Я уходил с вечера бестужевок с переполненным сердцем: мои чувства можно было бы назвать мыслями, мои мысли можно было бы назвать чувствами. Я и не хотел разбираться в них тщательно, я радовался им.
А сегодня думаю об историческом времени. Историческое время? Останавливаясь на минуту перед особняком, где жил некогда Пушкин, или идя мимо дома, в котором умер Гоголь, мы переносимся в эпоху, когда они писали, любили, шутили, путешествовали, и старые стены вызывают в нашем сердце чувство не менее сложное и волнующее, чем в детстве, — занавес в театре при медленно потухающей люстре… Мы, сами не осознавая того, переживаем большие, важные минуты, наша душа наслаждается особым богатством; она живет одновременно в двух веках — сегодняшнем и минувшем. Она вошла в историческое время — совершенно особое, потому что в нем мы становимся вездесущими и бессмертными, как античные боги. Мы можем услышать живой голос Пушкина и увидеть живую улыбку Гоголя и можем пережить ни с чем не сравнимое чувство освобождения от остросегодняшнего, сиюминутного, чтобы потом, вернувшись к нему, по-новому его увидеть, понять и новым смыслом наполнить. Историческое время — это сегодня плюс века, плюс тысячелетия; это я плюс миллионы людей, которые до меня жили.

□ □ □ □ □ □ □

> _Задания_:
A) С кем в отрывке об историческом времени сравниваются люди, вошедшие в историческое время?
B) Допишите продолжение отрывка об историческом времени, начав сразу после его последней фразы.
Данные — самостоятельный материал, с отрывком они не связаны.

> _Выдержка из данных_:
□ □ □ □ □ □ □

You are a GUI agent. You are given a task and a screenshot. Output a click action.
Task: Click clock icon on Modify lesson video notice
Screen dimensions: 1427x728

□ □ □ □ □ □ □

> _Решённые задания_:
A) С античными богами: в историческом времени мы становимся вездесущими и бессмертными, как они.

B)
Было бы наивно утверждать, что этих чувств люди не испытывали раньше, что историческое время стало доступным лишь человеку второй половины XX столетия. Конечно, во все века сердце человека хотело вобрать в себя больше, чем отпущено на одну человеческую жизнь. Но, кажется мне, именно сегодня, когда рождается переживание истории человечества как чего-то личного и сама история делается живой человеческой общностью, развивается в человеке совершенно новое чувство, которое можно назвать историческим, — именно сегодня мы входим в историческое время, как входят в море…
Я пишу эти строки на берегу Балтийского моря, недавно было оно покрыто льдом, и не верилось, что это море, думалось: белое холмистое поле. Но вот утром к вышел на балкон, и меня ослепило резко-синее, живое. За одну ночь южный ветер съел лед — море раскрылось.
А через несколько дней в старых соснах, на берегу, пели соловьи.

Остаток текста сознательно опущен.